一般の人は通らないうっそうとした広大な林の脇道を、探検のつもりでどこかにたどり着くの
だろうと、気楽な気持ちで奥に歩いていくと、網で囲われて中は樹木や雑草そして竹藪で覆わ
れた敷地に、しょうしゃな赤レンガ壁の西洋館の建物がチラチラと見えたのです。広い敷地を
囲う網に沿って歩きながら、全体像が見える場所を探しました。
見えたのは、おそらく1世紀近くの年月が流れ、昔はモダンだったはずの西洋館が、床が抜け
屋根は朽ち落ち見る影もなく、御影石の土台と赤レンガの壁面を残すだけの廃屋となった廃墟
でした。
古さを象徴するように空洞となった館の真ん中から、屋根が朽ちた後に育った樹木が太く、大
きく育っていました。古いだけ、ただの廃屋だけの廃墟ならここに書き記しませんが、目の前
の赤レンガ壁は一見して、当時の色彩がそのまま残されていると思いました。かなり高級なレ
ンガが使われていたのでしょう。そして、遠くから見ても意匠の素晴らしさが分かりました。
この西洋館の赤レンガ壁は関東大震災や東日本大震災に耐えて、今もここに建っています。
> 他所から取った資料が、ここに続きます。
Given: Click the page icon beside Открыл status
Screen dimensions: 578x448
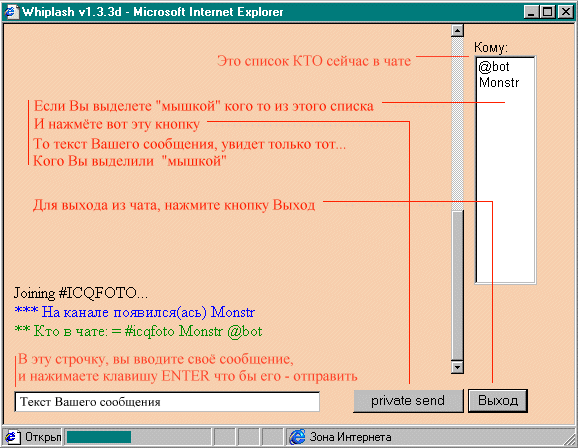Looking at the screenshot, I should [x=13, y=437].
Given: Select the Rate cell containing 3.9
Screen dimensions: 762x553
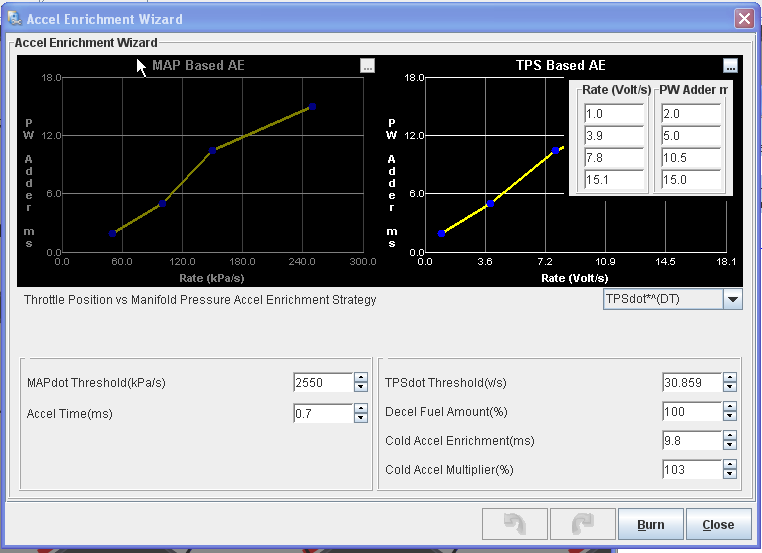Looking at the screenshot, I should [x=614, y=136].
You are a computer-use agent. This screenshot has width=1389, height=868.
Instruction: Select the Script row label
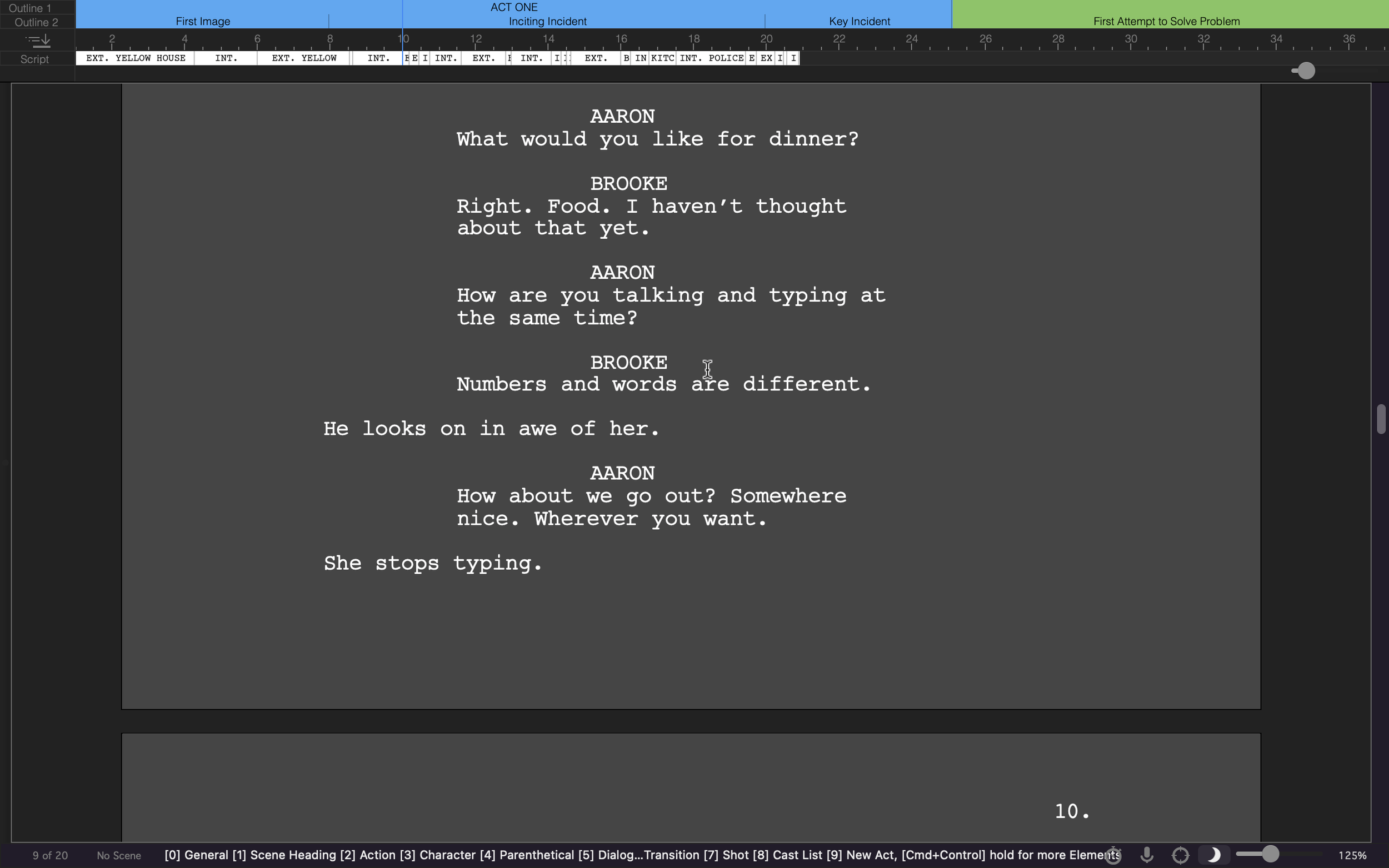tap(34, 59)
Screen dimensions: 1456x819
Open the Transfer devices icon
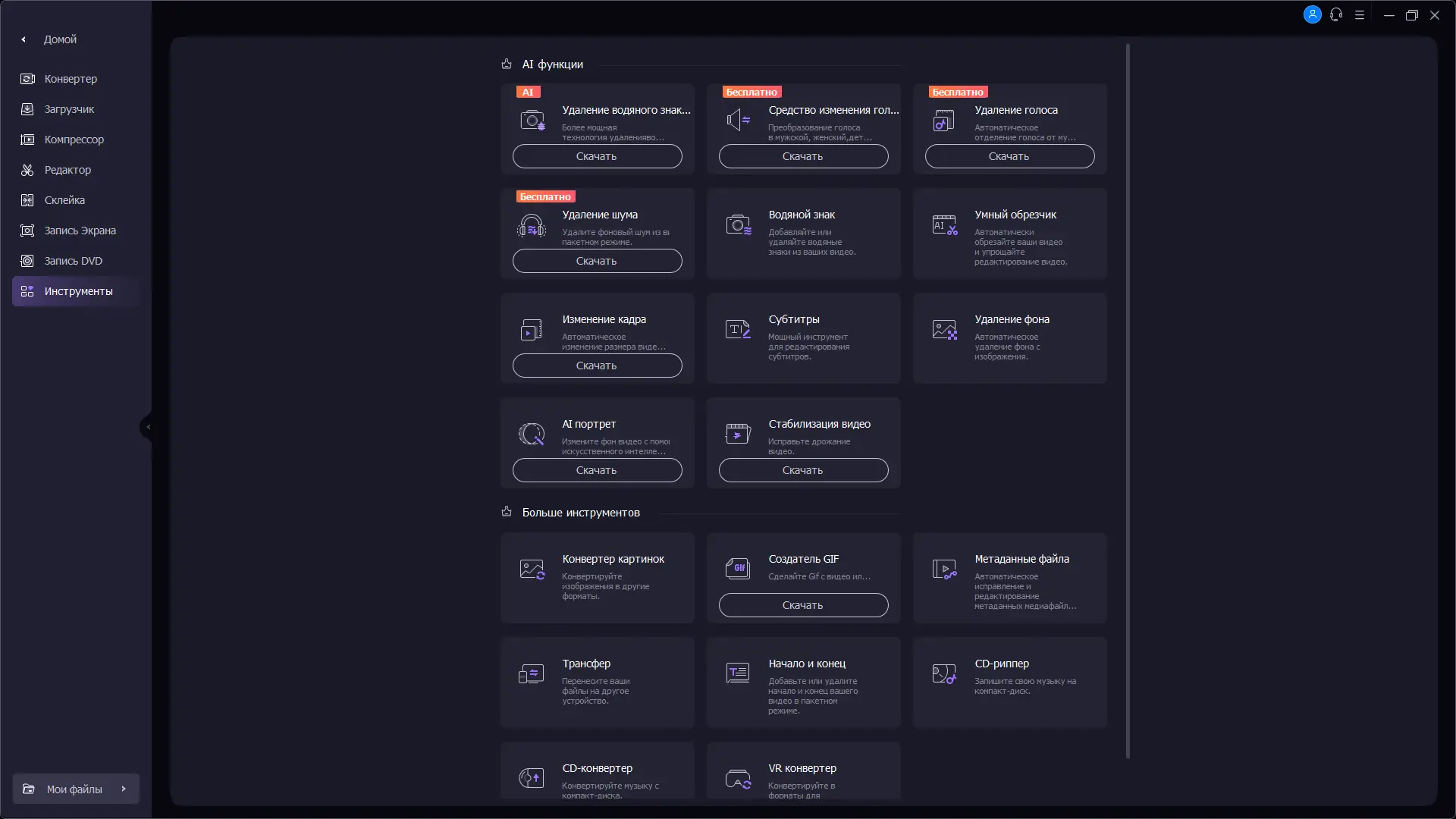pyautogui.click(x=532, y=674)
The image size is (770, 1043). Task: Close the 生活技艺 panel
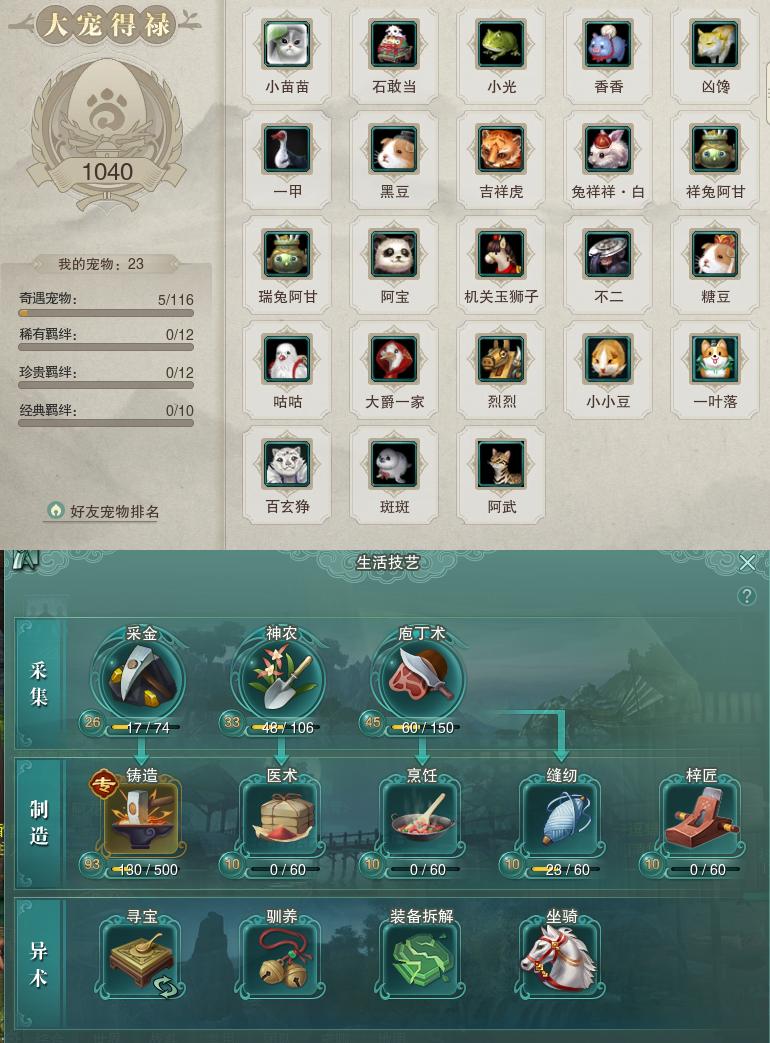747,563
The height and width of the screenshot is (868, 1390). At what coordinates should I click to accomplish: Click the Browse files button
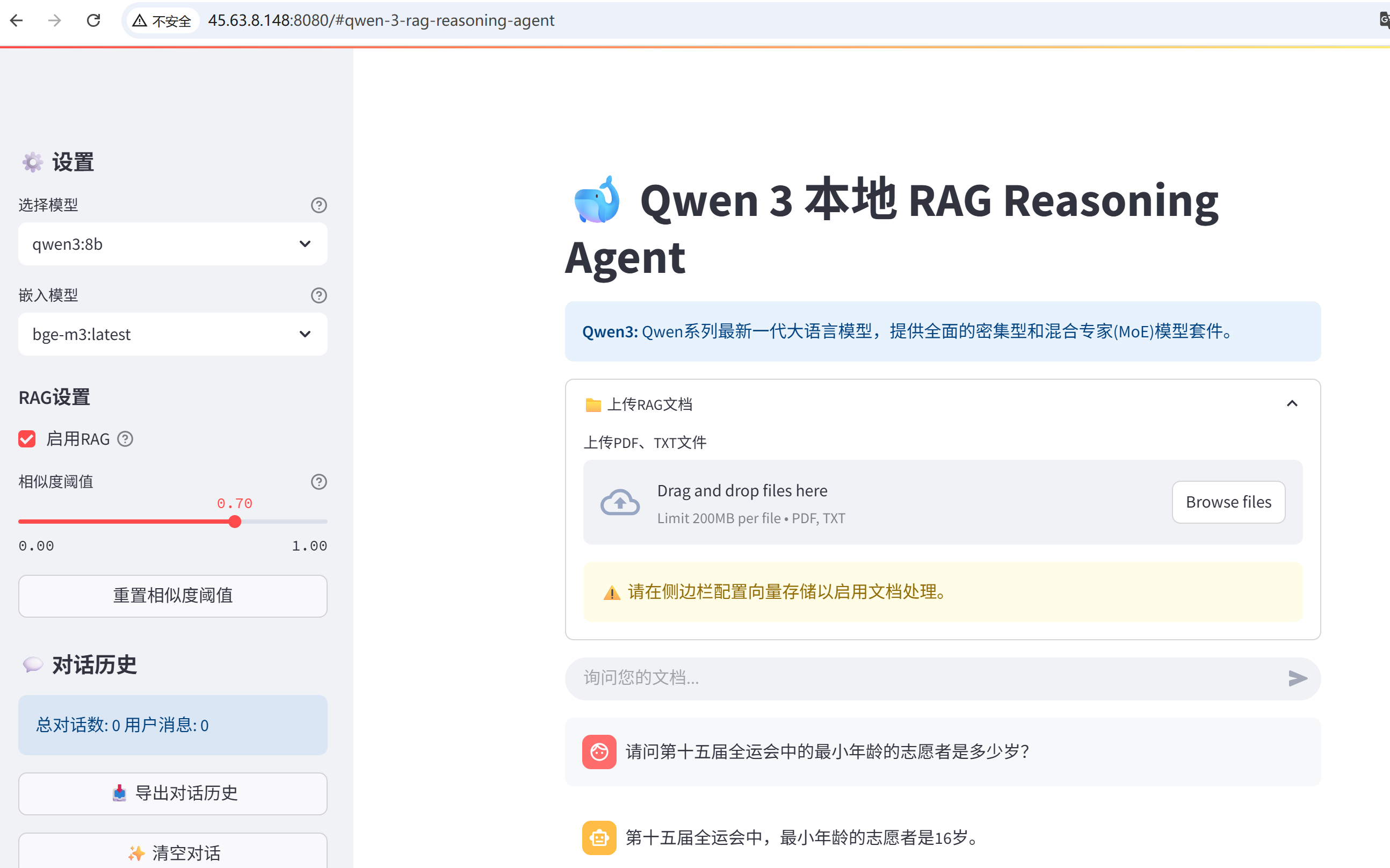[1228, 502]
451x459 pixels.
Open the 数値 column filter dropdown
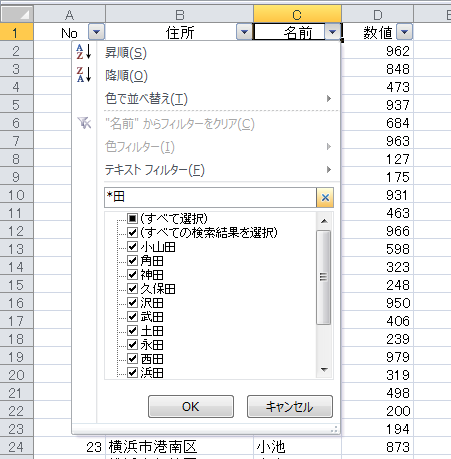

こ
れは遺構として価値があると思いました。私は地元に住みながら、この廃墟の存在を発見当時
まで知らなかったのです。

私はその記事に触発されて、久し振りにこの西洋館の廃墟に行ってみることにしました。行っ
てみて驚きました。あのうっそうと広がった林が見事に伐採されて、広大な敷地を占有する太
陽光パネル畑(メガソーラー)となり、想像することもできなかった遠くの家並みが見通せた
のです。
林の環境は完全に破壊されました。衝撃的な悲しい気持ちを抑えて、太陽光パネルの脇道を通
り、更に前に進むと、見覚えのある西洋館の敷地を囲む網が見えてきて、「まだ残っている」
とホッとしました。
そこで再びの驚きです。近づくと西洋館の敷地内が本当にきれいに整備されていたのです。敷
地内は立ち入り禁止ですが、敷地内の雑草、樹木そして竹藪が刈り取られ、廃墟の中もきれい
になっています。瞬間に、1世紀前にここに住んでいた人たちの、日常の生活が目の前で繰り
広げられている姿が浮かびました。私はきれいに整備されたことで甦った西洋館の建物と敷地
をゆっくりと観察しました。

帰宅した私はこの何十年の間、全く手が付けられず、草ぼうぼうの廃屋が、なぜここに来て整
備されるようになったのかとその理由を調べました。すると、「平成26年(2015)の暮れに、
西洋館の敷地が、創設者の竹内家のものから、太陽光発電業者に名義が変わってしまいました。
それを受けて龍ケ崎市は急遽、保存調査のために、太陽光発電業者から、その土地を3年契約
で借り受けて、施設工事をストップさせています。市の調査のため、敷地の藪は刈り取られ、
廃屋となった西洋館は再び人々の前に姿を現し、俄かに注目を集めております。」との保存に
立ち上がったNPO法人の記事が見つかりました。そして、市の施設を使ったパネル展の開催や、
市とNPO法人が共同でこの西洋館の見学会も行われており、その見学会の様子の映像もありま
した。そうなのです、この建物の敷地はすでに太陽光施設の業者に買い取られており、慌てた
市が急遽、保存調査のために、太陽光発電業者から、その土地を3年契約で借り受けて、施設
工事をストップさせていたのです。見学会を行ったことで敷地内が整地され、きれいになって
いることが納得できました。

この西洋館は文化財の指定を受けているわけでもないので、民間の所有地にある廃墟の扱いな
のですね。借地権が切れたらここはどうなるのでしょうか。今のままなら間違いなく、潰され
て太陽光パネル畑になってしまうのでしょう。この建物に使われているレンガは東京駅に使わ
れたものと同じだそうです。そしてレンガ造りの西洋館は鉄筋コンクリート造りに変わった建
築方式への移行により、あの時代が最後であり、将来にわたっても赤レンガの西洋館が建造さ
れることはないでしょう。現在NPO団体が保存に動いているようだが、どうなるのであろうか。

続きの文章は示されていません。